**YOUR ASSIGNMENT**
For the entries that follow, restate word for word the line containing "Task: Click the 精选手游网 colorful swirl logo", the line containing "The height and", and every line that lies between them.

**MATERIAL PROVIDED**
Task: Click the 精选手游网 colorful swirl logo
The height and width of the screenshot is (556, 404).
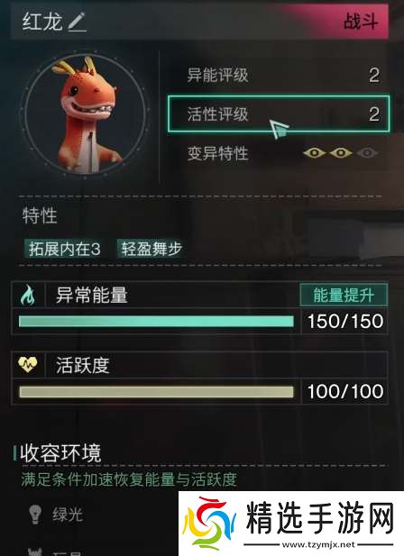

...

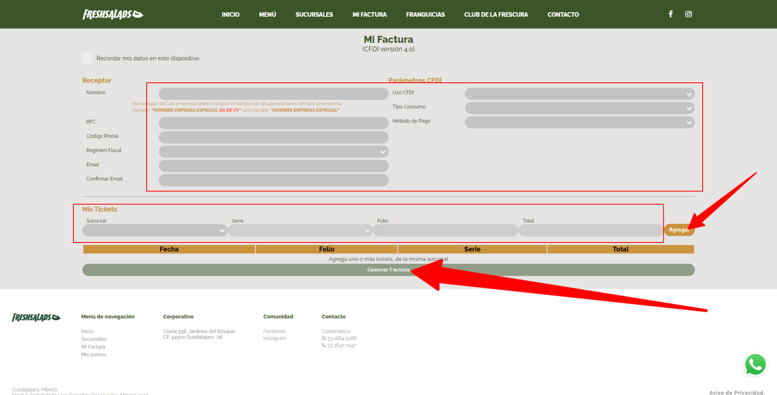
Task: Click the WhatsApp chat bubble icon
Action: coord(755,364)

==

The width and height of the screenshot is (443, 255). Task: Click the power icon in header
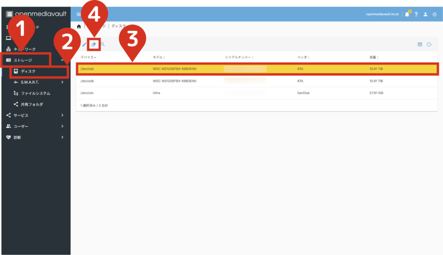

**SOLUTION**
Task: Click the 精选手游网 colorful swirl logo
The height and width of the screenshot is (556, 404).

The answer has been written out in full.